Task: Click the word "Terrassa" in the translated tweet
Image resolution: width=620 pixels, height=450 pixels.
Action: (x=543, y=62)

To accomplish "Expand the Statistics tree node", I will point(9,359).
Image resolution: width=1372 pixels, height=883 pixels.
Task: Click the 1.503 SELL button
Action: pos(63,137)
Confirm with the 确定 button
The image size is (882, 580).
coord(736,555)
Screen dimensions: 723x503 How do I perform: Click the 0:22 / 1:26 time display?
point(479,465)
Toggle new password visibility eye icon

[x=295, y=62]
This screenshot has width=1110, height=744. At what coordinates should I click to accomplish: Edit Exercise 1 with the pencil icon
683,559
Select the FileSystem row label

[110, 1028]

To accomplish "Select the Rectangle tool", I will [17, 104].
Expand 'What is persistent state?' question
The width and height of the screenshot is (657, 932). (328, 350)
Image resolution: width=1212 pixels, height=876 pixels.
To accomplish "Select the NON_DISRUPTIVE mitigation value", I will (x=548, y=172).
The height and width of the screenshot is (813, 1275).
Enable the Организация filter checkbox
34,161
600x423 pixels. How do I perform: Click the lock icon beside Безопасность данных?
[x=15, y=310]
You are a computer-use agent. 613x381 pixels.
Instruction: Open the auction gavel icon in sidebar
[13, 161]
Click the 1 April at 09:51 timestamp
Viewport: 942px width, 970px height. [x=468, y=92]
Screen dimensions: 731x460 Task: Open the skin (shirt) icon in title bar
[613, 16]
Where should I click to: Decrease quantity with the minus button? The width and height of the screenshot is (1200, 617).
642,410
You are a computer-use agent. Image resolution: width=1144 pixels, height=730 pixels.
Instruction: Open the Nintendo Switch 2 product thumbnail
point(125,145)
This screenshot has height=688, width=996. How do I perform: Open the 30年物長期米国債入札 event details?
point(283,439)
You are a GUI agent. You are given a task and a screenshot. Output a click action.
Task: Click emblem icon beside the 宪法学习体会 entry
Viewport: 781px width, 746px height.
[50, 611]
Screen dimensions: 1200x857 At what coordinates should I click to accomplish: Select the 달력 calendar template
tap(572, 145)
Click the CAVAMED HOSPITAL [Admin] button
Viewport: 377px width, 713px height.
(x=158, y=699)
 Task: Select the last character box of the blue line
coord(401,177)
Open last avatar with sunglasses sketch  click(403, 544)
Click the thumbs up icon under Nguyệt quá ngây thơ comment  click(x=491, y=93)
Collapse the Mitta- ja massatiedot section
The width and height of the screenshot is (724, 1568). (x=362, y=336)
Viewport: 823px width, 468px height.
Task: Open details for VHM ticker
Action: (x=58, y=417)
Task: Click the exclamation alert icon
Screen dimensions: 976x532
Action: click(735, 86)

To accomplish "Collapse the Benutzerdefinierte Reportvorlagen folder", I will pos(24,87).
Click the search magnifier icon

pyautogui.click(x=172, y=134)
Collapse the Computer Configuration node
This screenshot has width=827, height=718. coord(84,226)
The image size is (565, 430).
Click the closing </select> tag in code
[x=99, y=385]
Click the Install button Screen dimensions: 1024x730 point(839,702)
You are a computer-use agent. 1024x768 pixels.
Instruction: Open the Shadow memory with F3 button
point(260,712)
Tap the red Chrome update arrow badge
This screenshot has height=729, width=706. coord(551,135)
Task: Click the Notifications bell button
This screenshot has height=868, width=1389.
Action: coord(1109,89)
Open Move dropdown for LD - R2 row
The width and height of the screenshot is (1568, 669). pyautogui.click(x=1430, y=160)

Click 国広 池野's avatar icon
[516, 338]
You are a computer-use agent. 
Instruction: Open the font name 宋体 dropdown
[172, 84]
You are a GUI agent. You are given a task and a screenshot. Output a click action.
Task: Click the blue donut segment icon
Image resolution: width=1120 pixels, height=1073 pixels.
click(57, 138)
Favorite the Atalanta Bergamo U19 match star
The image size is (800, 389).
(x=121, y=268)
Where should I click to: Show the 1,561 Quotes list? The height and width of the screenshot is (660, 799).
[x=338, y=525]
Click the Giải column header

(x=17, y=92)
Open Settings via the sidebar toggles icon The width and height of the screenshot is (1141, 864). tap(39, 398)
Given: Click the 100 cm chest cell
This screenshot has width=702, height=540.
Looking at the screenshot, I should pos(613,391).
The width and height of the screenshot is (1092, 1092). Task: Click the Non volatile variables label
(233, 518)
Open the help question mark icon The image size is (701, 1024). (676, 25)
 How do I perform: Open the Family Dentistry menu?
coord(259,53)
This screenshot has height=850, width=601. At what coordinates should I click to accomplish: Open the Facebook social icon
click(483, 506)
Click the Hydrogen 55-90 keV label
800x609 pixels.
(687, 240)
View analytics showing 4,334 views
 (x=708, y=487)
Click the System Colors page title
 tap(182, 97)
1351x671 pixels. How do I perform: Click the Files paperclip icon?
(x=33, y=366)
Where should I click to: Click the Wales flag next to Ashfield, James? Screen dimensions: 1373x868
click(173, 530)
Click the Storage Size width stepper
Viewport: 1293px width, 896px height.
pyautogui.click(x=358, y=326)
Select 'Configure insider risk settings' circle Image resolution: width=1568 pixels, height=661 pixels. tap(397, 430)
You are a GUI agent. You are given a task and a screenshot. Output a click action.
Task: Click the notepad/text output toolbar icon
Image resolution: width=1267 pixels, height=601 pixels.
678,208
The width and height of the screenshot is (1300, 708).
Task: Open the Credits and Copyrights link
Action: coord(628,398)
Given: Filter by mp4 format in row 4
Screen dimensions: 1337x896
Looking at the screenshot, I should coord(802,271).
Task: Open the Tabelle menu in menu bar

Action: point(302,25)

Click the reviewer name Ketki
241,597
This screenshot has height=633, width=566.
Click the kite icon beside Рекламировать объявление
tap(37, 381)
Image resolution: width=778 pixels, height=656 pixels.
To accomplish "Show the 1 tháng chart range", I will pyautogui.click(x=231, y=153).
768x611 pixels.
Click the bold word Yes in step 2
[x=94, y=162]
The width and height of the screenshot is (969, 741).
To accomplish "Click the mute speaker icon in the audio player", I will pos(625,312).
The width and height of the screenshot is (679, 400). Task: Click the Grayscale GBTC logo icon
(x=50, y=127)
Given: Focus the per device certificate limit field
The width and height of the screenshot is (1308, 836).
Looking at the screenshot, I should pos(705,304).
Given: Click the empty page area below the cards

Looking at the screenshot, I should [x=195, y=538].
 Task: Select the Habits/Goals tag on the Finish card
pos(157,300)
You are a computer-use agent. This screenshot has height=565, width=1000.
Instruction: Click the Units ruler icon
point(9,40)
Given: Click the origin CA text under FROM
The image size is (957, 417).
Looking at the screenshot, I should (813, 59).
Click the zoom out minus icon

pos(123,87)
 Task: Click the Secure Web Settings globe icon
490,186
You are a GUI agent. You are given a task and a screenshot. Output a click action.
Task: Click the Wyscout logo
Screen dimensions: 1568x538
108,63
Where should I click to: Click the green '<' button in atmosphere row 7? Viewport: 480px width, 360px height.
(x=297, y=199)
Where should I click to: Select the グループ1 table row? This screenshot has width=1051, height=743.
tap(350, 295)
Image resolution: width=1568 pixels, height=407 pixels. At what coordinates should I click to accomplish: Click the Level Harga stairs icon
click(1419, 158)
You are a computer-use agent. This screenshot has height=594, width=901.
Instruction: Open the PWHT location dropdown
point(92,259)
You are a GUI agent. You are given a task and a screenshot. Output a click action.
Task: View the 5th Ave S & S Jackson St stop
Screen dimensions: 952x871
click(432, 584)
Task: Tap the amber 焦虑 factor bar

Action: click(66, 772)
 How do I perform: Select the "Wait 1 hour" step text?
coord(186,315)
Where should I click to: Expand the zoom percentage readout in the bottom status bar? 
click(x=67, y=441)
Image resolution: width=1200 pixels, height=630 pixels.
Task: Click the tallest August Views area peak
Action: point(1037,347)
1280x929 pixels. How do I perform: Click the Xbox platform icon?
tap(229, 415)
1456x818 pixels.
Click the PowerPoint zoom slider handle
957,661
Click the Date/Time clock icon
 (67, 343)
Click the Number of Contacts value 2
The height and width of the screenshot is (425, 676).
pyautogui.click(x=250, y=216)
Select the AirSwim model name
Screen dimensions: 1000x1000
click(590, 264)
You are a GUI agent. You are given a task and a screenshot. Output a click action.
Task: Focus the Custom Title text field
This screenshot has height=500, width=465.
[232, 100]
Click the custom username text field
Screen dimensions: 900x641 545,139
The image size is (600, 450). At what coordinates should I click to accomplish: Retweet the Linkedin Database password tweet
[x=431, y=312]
####
** Exercise aim **
Look over the entries above and count the lines where the word "under" appears, then report only that count.

** Exercise answer **
2